Potential Transfer of the Irapuato – La Piedad and Querétaro – Irapuato Projects to RCO: On September 9, 2010, ICA announced that it entered into a non-binding letter of intent with Red de Carreteras de Occidente, S.A.P.I.B. de C.V. (“RCO”) to transfer 100% of ICA’s shares in Concesionaria Irapuato La Piedad, S.A. de C.V. (“CONIPSA”) and Concesionaria de Vías Irapuato Queretaro, S.A. de C.V. (“COVIQSA”) to RCO. In exchange for the shares in CONIPSA and COVIQSA, ICA would receive consideration in cash and, principally, additional shares in RCO. As of today, ICA and RCO continue to negotiate the definitive documentation, and are taking the steps to obtain the required governmental and corporate approvals, as well as to meet such other conditions precedent that are standard for these kinds of transactions.

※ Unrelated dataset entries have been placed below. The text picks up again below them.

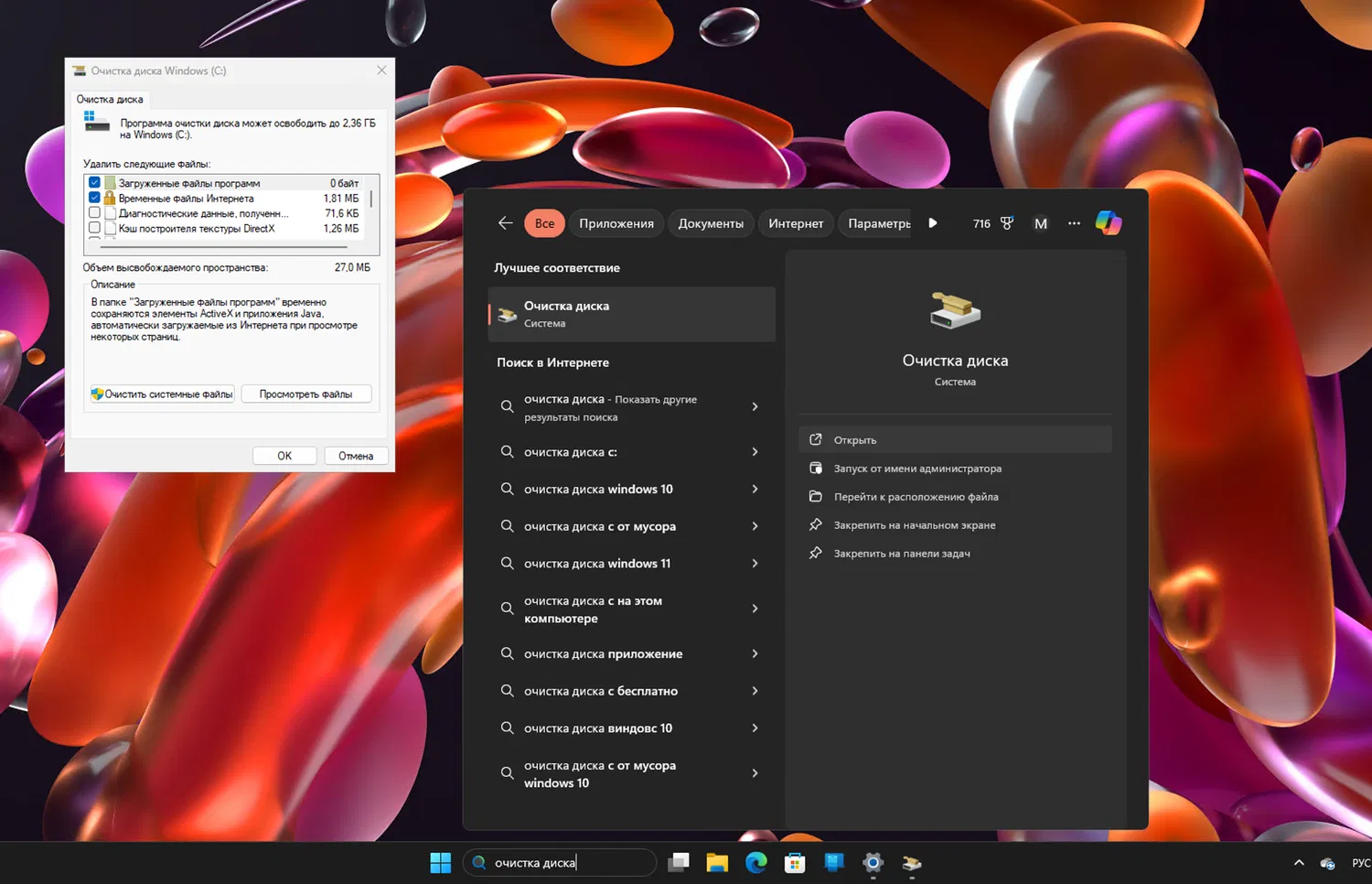Click the rewards trophy points icon
The width and height of the screenshot is (1372, 884).
pos(1006,223)
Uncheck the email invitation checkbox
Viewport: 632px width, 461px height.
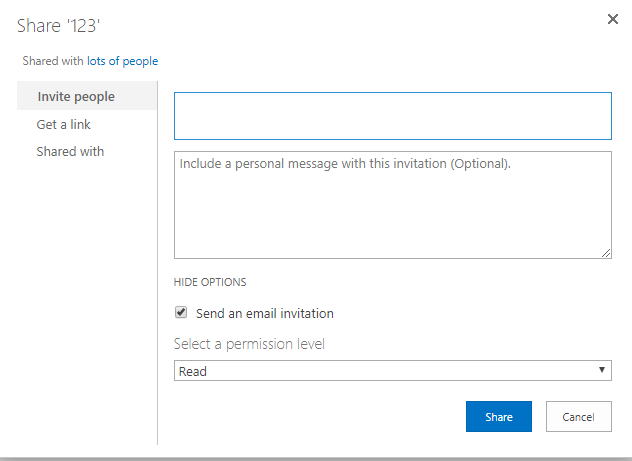(x=181, y=312)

Campeche Playa/Faros de Panamá: In September 2010, ICA announced that it took control of the Board of Directors of the companies developing the Campeche Playa, Golf, Marina & Spa Resort project, exercising its rights as a creditor for the project. ICA took this action in order to protect its investment in this tourism project in the State of Campeche, after continued failure by the developers to meet their commitments.
ICA has acted as the general contractor for the project, and had accounts receivable related to the project totaling approximately Ps. 1,600 million as of September 30, 2010. These financings are secured by 94% of the shares of the development companies and substantially all their assets, which include the buildings under construction, a golf course, and more than 289 hectares of prime beach front land.

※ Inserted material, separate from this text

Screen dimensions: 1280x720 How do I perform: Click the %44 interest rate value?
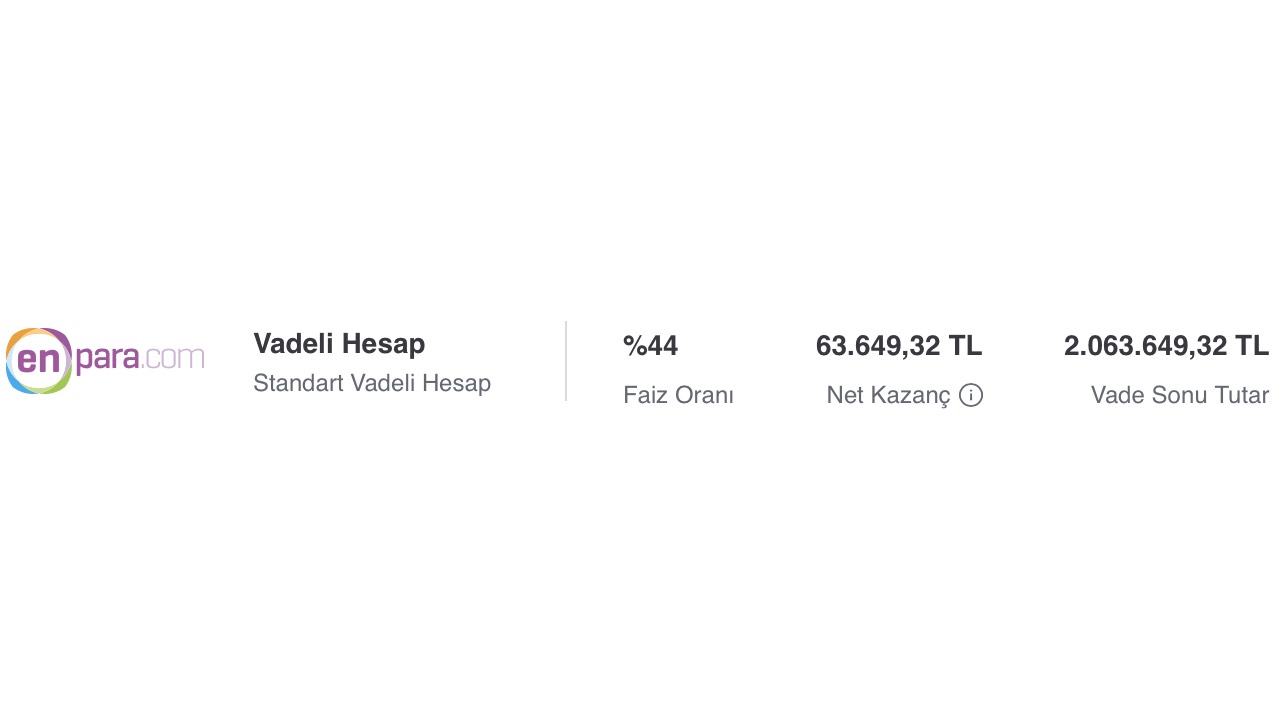(650, 346)
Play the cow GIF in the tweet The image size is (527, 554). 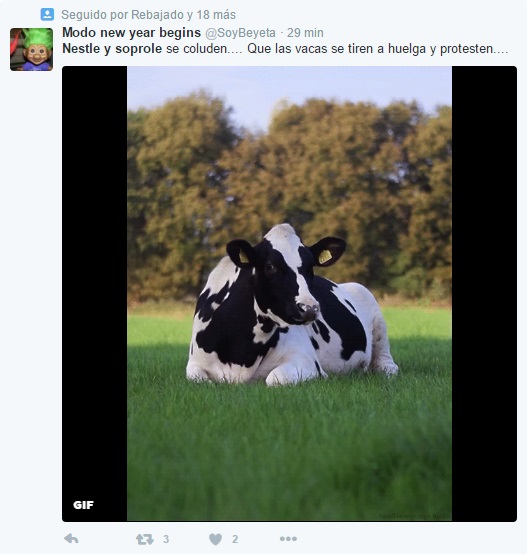pos(289,294)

The foreclosure on the property and other collateral is in process. However, there is ongoing litigation and dispute resolution proceedings related to the foreclosure on the project, the control of the Board of Directors and the related construction contracts. While ICA believes that an adverse decision on these proceedings is unlikely, the Company can provide no assurance that the accounts receivable related to the project will be collected or litigation will not delay or otherwise affect the completion of the project.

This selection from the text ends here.